EXERCISE BRIEF — Set down each entry exactly as it stands, without altering a single character.

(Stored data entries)
==============================

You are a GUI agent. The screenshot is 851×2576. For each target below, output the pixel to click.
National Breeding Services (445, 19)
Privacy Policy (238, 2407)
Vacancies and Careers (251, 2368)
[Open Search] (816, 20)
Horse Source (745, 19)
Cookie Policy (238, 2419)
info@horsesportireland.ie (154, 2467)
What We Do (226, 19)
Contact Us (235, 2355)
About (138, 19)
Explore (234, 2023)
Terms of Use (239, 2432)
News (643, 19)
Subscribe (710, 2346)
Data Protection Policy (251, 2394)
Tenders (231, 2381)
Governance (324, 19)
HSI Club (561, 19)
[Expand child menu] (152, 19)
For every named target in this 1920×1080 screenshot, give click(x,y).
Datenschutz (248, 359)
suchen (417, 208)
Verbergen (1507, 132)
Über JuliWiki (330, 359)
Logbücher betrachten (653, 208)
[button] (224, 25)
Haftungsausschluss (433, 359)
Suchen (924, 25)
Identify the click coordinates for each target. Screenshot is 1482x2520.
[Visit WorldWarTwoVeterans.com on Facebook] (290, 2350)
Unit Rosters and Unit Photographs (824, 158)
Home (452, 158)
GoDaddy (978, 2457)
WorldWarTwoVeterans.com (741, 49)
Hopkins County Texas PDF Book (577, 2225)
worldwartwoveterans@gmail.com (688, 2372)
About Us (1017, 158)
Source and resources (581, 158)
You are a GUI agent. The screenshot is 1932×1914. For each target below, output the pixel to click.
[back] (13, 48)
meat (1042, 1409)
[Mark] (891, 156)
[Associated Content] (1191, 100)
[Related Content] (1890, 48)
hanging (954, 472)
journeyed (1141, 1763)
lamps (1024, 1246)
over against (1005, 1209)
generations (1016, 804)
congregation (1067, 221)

==============================

EXERCISE ANSWER —
You are a GUI agent. The screenshot is 851×2576. For each target below, output the pixel to click.
National Breeding Services (445, 19)
Privacy Policy (238, 2407)
Vacancies and Careers (251, 2368)
[Open Search] (816, 20)
Horse Source (745, 19)
Cookie Policy (238, 2419)
info@horsesportireland.ie (154, 2467)
What We Do (226, 19)
Contact Us (235, 2355)
About (138, 19)
Explore (234, 2023)
Terms of Use (239, 2432)
News (643, 19)
Subscribe (710, 2346)
Data Protection Policy (251, 2394)
Tenders (231, 2381)
Governance (324, 19)
HSI Club (561, 19)
[Expand child menu] (152, 19)
For every named target in this 1920×1080 screenshot, give click(x,y).
Datenschutz (248, 359)
suchen (417, 208)
Verbergen (1507, 132)
Über JuliWiki (330, 359)
Logbücher betrachten (653, 208)
[button] (224, 25)
Haftungsausschluss (433, 359)
Suchen (924, 25)
Identify the click coordinates for each target. Screenshot is 1482x2520.
[Visit WorldWarTwoVeterans.com on Facebook] (290, 2350)
Unit Rosters and Unit Photographs (824, 158)
Home (452, 158)
GoDaddy (978, 2457)
WorldWarTwoVeterans.com (741, 49)
Hopkins County Texas PDF Book (577, 2225)
worldwartwoveterans@gmail.com (688, 2372)
About Us (1017, 158)
Source and resources (581, 158)
You are a GUI agent. The screenshot is 1932×1914. For each target below, output the pixel to click.
[back] (13, 48)
meat (1042, 1409)
[Mark] (891, 156)
[Associated Content] (1191, 100)
[Related Content] (1890, 48)
hanging (954, 472)
journeyed (1141, 1763)
lamps (1024, 1246)
over against (1005, 1209)
generations (1016, 804)
congregation (1067, 221)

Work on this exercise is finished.